Po tej rozmowie za jakiś czas znowu była adoracja Najświętszego Sakramentu. Na tej adoracji zawierzyłem Bogu wszystko co się działo ze mną i wokół mnie i prosiłem go or jak najlepsze rozwiązanie. Ale powiedziałem też, że jeżeli JEGO WOLĄ jest, abym doznał działania Ducha Św. to proszę GO, żebym doznał go w innej postaci. I rzeczywiście tak się stało - nie doznałem na tej adoracji "spoczynku w Panu". Owszem doznałem i odczułęm działanie Ducha Św. ale było to "TCHNIENIE MOCY" (może nienajtrafniejsze określenie, ale dość proste: odczułem silny powiew ciepłego WIATRU, powiew MOCY - a przecież byliśmy w pomieszczeniu zamkniętym i wiatr nigdzie nie wiał; w każdym bądź razie owoce "tego tchnienia mocy" były JEDNOZNACZNIE DOBRE - stąd jestem pewien, że było to DZIAŁANIE BOGA). Widać, że Pan zadziałał i to nie wbrew mojej prośbie - zadziałał bo taka była JEGO WOLA, ale zadział w sposób wg NIEGO jak najlepszy (najlepszy dla mnie i przede wszystkim całej wspólnoty). Nie było zgorszenia czy przerażenia, ale wielkie skupienie modlitewne (żadne "spoczynki w Panu", dary glosolalii, proroctwa, i itp. nie wydarzyły się) . Ale każda z osób, która rozmawiała ze mną po tej adoracji mówiła, że odczuła WIELKIE MIŁOSIERDZIE, WIELKĄ ŁASKĘ - widać, że Pan był obecny pośród nas i działał (na każdego jak chciał).

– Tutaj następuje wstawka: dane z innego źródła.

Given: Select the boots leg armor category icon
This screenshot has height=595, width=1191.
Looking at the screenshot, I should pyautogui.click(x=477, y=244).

To wszystko o czym napisałem pozwala uzmysłowić sobie, że mimo iż dzieją sie różne "wydarzenia" to można w prostu sposób ocenić i rozsądzić czy to pochodzi od Boga czy nie (mam tu na mysli indywidualne osądzenie - na naszych rekolekcjach nie było osoby z darem rozeznania).

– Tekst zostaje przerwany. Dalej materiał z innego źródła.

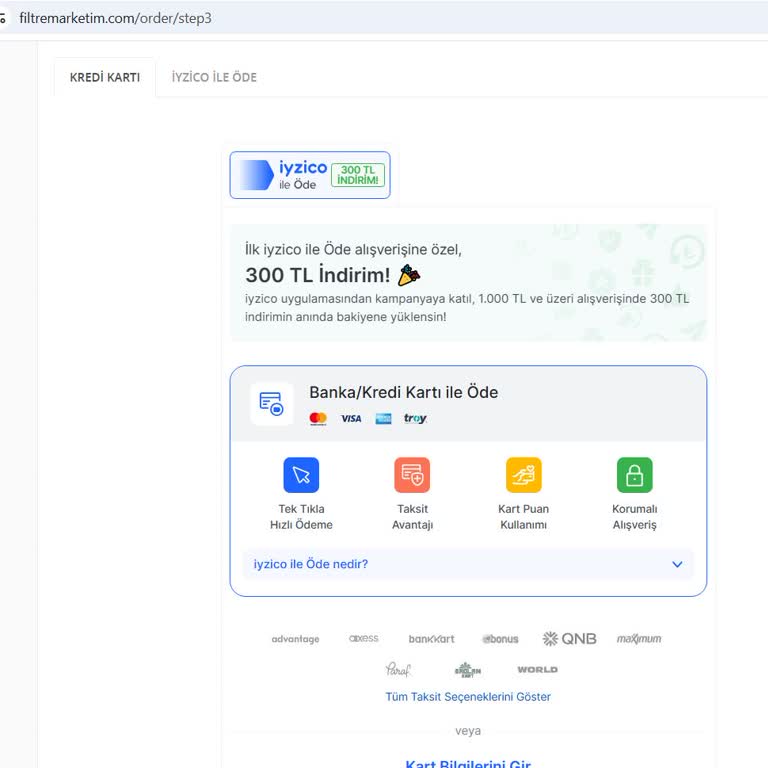
Task: Switch to the KREDİ KARTI tab
Action: click(105, 77)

Pozdrawiam serdecznie i mam nadzieję, że to co napisałem jakoś uzupełni temat tego postu i nie wywoła zbytniej dyskusji

P.S.
Przepraszam, za tak długi post, ale po prostu chciałem opisać wszystko co uznałem za warte opisania.

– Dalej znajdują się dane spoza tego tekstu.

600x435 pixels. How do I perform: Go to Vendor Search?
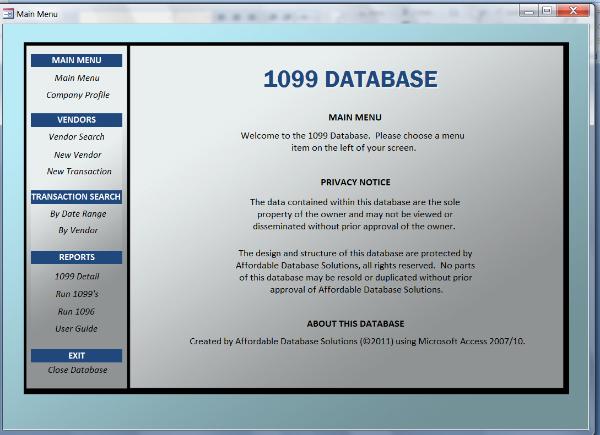77,137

- czarny Pablo - 08-12-2007 15:21

Przyznam, że jestem zupełnym ignorantem w tych sprawach. Nie potrafię pewnych rzeczy nazywać po imieniu, ale je widzę. Moja matka cierpiała na pewną chorobę, był (jest) to głęboki problem psychiczny. Moja żona namówiła ją do udziału we mszy, którą prowadził kapłan posiadający dar uzdrawiania. Nie mam pojęcia, od czego zależy kto zostanie uzdrowiony, bo moja matka nie jest specjalnie religijna (w kościele bywa w święta). Otóż poddała się ona temu obrzędowi. Modliliśmy się za nią. Doświadczyła tego, co nazywacie "spoczynkiem w Duchu". Wielkie było moje zdziwienie, gdy po dwuch tygodniach ozdrowiała zupełnie i do dziś (a to już pół roku) czuje się świetnie. Czy więc jeżeli objawia się to wobec osoby, która dotąd nieznała tego zjawiska - czy jest to sztuczka, hipnoza? Nie wiem. Wiem tylko, że matka jest zdrowa i Bogu za to dzięki!